ForteChildren: due giorni tra creatività, racconti e teatro. Il programma del 21 e 22 giugno
21/06/2017 - 22/06/2017
ForteChildren: due giorni tra creatività, racconti e teatro. Il programma del 21 e 22 giugno

Prosegue tra laboratori creativi e di disegno, letture, giochi di società e teatro la prima edizione di ForteChildren, il festival dei bambini promosso dal Comune di Forte dei Marmi. Mercoledì, 21 giugno,  centro nevralgico degli eventi sarà il Parco Sabin, dove dalle 10.30 alle 18.30, si svolgeranno i laboratori dell’associazione il Mandala (10.30 – 12.00) e della Fondazione Collodi (17 – 19) e dalle 18.30, per la rassegna “Tramonti da Favola”, Marica Bonelli di Coquelicot Teatro incanterà i bambini con “Naso D’Argento” un racconto che spazia tra narrazione e musica. La serata dei piccoli si chiuderà con la Caccia al Tesoro, alla Biblioteca Comunale, a cura dell’Associazione “La Noce a 3 canti” che la scorsa settimana ha registrato il limite massimo dei posti disponibili. Per prenotarsi: Ufficio Informazioni Turistiche Via Spinetti, 14; Tel. 0584 280292; e mail forteinfo@comunefdm.it.
ForteChildren si sposterà a Vittoria Apuana nella prima parte della giornata di  giovedì 22 giugno: dalle 10 alle 12, al Parco Giochi, si terrà il Laboratorio dell’Associazione culturale “La Marguttiana” e dalle 14.30 alle 16.30 o 16.30 – 18.30 presso l’oasi del wwf prenderà il via la visita formativa Amare il mare – le tartarughe marine. Se interessati, è necessario iscriversi all’ufficio informazioni turistiche.
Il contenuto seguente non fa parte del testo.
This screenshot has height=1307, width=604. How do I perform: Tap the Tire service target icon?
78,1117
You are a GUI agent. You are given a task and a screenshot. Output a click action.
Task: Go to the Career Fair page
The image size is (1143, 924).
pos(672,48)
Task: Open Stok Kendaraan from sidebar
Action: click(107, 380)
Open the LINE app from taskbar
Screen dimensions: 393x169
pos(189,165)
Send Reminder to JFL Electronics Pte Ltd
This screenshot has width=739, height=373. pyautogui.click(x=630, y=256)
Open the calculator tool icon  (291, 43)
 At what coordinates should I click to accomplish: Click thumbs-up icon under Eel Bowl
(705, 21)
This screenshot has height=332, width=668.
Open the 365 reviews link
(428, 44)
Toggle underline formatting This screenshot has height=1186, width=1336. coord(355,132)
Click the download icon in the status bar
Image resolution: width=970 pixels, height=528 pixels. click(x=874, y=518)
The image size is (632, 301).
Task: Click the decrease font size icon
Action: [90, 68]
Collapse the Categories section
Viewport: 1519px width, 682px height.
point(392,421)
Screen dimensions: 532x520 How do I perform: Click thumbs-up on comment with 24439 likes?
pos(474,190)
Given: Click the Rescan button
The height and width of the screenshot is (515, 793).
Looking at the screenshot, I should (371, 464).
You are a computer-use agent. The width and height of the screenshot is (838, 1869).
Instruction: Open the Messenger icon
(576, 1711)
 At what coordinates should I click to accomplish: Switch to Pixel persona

Il divertimento non mancherà nemmeno nel centro cittadino,  dove i piccoli potranno mettersi all’opera con la cartapesta grazie al laboratorio di AssoHart al Parco Sabin dalle 17.30 alle 19. Chiuderà la serata lo spettacolo Teatrale per tutta la famiglia a cura del Teatro Linguaggi “Nessun Dorma”, la favola della principessa Turandot. Nessun dorma! è uno spettacolo liberamente tratto da Turandot, il dramma lirico in tre atti  musicato da Giacomo Puccini e ispirato all'omonima fiaba teatrale di Carlo Gozzi. La Favola della principessa dal cuore di ghiaccio, in una Cina fantastica di mille e mille anni fa, è scenicamente evocata dal racconto di un singolare personaggio, uno di quelli che nell'opera
non ha proprio voce (non parla e non canta) ma che si trova al centro dell'azione, tra l'incudine e il martello, o meglio, tra il ceppo e la scure: Pu Tin Pao, il boia. Un boia che taglia teste, come tutti i boia, ma che segretamente sogna storie d'amore a lieto fine. Un boia che avrebbe voluto tanto fare un altro mestiere e che soprattutto... vorrebbe poter dormire una notte intera. Perché dove regna Turandot non si dorme mai. Ci sono sempre teste da tagliare e se non ce ne sono, c'è sempre qualcuno che canta!